# Exercise requirements
Repeat the listing below word for word, starting at the line that contains "Image resolution: width=1024" and ending at the line that contains "click(636, 246)", with both of those lines included.

>> Begin Entries

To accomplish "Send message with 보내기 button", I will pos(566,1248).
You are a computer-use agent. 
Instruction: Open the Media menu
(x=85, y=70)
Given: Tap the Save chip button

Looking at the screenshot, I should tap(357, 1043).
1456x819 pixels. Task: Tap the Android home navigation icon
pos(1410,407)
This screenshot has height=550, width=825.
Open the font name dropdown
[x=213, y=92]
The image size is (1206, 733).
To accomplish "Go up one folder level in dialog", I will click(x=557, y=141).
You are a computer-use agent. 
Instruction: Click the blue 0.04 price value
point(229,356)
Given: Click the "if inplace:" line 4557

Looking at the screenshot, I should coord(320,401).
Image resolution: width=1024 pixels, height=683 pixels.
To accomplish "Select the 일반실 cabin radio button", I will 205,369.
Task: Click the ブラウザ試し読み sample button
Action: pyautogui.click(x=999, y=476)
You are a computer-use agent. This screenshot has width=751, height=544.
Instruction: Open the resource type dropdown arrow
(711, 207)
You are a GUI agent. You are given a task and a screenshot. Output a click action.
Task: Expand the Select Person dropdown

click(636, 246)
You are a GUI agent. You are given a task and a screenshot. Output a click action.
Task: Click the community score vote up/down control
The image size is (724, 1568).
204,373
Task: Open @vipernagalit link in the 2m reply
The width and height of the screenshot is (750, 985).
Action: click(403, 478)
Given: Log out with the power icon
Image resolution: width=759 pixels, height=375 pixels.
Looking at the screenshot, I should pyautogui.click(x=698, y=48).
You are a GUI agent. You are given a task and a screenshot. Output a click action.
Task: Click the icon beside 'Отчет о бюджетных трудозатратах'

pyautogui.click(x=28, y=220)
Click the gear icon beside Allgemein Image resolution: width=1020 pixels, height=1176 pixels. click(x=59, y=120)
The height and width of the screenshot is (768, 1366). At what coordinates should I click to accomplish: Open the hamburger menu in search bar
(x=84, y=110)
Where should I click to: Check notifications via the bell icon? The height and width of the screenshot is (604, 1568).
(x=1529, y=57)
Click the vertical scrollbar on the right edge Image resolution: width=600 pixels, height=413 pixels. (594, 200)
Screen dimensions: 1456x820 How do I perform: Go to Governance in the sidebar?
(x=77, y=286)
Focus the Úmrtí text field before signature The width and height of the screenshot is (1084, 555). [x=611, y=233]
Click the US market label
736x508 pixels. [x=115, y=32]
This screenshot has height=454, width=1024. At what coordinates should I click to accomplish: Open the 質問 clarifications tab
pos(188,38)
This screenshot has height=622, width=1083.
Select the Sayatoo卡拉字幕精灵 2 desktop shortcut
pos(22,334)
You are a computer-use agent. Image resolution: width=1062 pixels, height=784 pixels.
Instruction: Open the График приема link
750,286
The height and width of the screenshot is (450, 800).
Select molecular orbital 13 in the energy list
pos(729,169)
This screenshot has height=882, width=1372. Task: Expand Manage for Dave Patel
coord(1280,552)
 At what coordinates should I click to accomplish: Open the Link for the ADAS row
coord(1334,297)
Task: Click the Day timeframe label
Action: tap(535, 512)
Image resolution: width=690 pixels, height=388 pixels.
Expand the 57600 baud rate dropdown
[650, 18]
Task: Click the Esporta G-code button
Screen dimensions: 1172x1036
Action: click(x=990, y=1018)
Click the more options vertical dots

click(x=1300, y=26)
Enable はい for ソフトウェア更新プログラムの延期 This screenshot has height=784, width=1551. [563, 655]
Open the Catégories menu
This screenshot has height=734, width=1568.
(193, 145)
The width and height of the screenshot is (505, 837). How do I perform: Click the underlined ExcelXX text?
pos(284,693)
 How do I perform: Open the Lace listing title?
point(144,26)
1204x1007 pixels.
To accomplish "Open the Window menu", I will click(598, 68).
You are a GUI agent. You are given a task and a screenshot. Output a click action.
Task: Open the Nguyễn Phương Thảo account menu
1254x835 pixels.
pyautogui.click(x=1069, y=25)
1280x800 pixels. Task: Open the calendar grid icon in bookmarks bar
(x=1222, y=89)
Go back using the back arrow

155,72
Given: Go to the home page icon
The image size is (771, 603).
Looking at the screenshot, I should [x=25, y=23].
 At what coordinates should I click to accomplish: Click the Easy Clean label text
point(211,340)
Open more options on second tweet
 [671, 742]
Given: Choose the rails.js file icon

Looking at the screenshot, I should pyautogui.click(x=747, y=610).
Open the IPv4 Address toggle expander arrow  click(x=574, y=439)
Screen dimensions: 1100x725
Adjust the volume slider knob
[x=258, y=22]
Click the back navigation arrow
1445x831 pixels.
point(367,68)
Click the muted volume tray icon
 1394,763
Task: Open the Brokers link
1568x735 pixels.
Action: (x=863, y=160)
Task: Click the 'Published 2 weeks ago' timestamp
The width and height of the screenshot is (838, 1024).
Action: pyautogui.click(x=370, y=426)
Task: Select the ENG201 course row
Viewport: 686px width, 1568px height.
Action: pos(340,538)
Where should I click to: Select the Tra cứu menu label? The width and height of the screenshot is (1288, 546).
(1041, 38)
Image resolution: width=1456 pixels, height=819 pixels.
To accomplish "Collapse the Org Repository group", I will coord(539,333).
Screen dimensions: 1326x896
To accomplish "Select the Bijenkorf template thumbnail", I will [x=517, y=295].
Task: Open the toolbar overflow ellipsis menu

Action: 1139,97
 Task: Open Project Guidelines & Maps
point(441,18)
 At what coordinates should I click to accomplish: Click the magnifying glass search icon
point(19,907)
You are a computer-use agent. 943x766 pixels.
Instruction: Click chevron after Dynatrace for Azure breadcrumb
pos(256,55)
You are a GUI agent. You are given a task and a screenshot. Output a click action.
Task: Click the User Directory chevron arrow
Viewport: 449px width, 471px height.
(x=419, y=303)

>> End Entries

# Finished answer
Image resolution: width=1024 pixels, height=683 pixels.
To accomplish "Select the 일반실 cabin radio button", I will 205,369.
Task: Click the ブラウザ試し読み sample button
Action: pyautogui.click(x=999, y=476)
You are a computer-use agent. This screenshot has width=751, height=544.
Instruction: Open the resource type dropdown arrow
(711, 207)
You are a GUI agent. You are given a task and a screenshot. Output a click action.
Task: Expand the Select Person dropdown

click(636, 246)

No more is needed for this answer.